→ SOURCE DOCUMENT
28 May 2018

Takahashi Rikio: Spring Rounds

Early Spring is a remarkable work on its face, a combination of realistic and abstract elements  for the eye to feast on and the imagination to wonder at.  A dash of a primary color that may be a feather and a large thumb-print like black stroke leading off the edge of the paper are the strong marks in a composition of delicate pinks, lavenders, yellows, and amber.
Takahashi Rikio (1917-1991) was admired by his peers for his use of these delicate hues associated with the Kyoto practitioners of sosaku hanga or 'creative prints.'  Takahashi maintained a consistent luminosity, difficult to achieve in woodblock prints, that has been likened to yayoi, the aspect of calm and elegance of the Japanese spirit.  He achieved this difficult feat by printing in extremely thin layers while, at the same time, adding irregular blocks of color that look as though they had been applied with a paint brush. 

When a wood block is printed on, the texture of the wood grain will appear as if it had been sprayed on the block's surface.  This evanescent  appearance becomes the background for cuts made by a knife or burin.  When two or three colors are overlapped in this manner the grain takes on the look of a layer of gauze.

Takahashi began working with abstract forms but the intensity of his concentration always suggested possible layers of meaning.   Just so, the longer we look at his images the more we convince ourselves of the inevitability of incident.

→ RECORDED DATA
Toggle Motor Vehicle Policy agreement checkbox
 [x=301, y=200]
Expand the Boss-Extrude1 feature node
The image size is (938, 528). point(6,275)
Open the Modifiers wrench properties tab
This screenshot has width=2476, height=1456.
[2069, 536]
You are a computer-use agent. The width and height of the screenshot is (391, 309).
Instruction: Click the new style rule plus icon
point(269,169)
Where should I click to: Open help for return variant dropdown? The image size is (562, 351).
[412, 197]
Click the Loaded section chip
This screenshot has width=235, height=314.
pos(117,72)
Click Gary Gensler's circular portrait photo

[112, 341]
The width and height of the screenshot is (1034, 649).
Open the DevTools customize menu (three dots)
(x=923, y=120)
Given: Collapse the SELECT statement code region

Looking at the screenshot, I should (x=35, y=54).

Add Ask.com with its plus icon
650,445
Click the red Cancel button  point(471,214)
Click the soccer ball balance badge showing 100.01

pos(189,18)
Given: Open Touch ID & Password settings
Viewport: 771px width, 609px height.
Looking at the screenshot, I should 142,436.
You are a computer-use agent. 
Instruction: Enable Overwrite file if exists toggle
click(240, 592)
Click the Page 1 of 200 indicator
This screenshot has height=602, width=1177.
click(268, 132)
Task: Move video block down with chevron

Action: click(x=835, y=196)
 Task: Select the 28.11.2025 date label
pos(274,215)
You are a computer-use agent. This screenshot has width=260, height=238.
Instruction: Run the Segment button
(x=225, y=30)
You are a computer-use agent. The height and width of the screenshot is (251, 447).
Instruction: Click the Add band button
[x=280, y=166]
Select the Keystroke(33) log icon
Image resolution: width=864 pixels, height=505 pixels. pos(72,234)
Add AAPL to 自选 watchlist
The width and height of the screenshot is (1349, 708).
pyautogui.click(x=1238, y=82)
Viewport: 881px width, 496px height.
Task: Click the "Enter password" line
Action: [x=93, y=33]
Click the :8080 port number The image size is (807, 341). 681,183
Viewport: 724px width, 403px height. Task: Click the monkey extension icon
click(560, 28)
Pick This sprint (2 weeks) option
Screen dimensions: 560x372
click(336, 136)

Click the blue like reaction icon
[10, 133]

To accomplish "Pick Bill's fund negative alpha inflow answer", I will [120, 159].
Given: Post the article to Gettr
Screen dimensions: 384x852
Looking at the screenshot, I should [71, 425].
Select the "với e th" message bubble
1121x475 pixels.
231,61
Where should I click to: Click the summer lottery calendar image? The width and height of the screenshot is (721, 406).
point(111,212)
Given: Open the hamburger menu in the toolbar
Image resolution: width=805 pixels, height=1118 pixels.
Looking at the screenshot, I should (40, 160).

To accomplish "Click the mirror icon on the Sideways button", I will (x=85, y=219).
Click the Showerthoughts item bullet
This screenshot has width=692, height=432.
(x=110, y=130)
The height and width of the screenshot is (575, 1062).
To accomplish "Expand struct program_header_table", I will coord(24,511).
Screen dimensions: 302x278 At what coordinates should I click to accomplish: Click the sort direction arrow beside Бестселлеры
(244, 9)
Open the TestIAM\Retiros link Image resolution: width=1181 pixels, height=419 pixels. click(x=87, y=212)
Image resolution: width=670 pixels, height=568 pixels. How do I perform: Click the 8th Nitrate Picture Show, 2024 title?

→ JOBS
a. Based on the article on Takahashi Rikio, answer yes or no to each statement below and quote the words of the article that decide it: (i) Takahashi Rikio died in 1991. (ii) Takahashi printed in thick layers of color. (iii) Takahashi began working with realistic forms.
b. Give everything in the rows from the line containing "You are a computer-use agent. The width" down to the line containing "point(269,169)", both included, as a numbered list without blank lines.
The article on Takahashi Rikio and the rows have no connection to each other.

→ WORKED ANSWERS
a.
(i) Yes: "Takahashi Rikio (1917-1991)"
(ii) No: "printing in extremely thin layers"
(iii) No: "Takahashi began working with abstract forms"

b.
1. You are a computer-use agent. The width and height of the screenshot is (391, 309).
2. Instruction: Click the new style rule plus icon
3. point(269,169)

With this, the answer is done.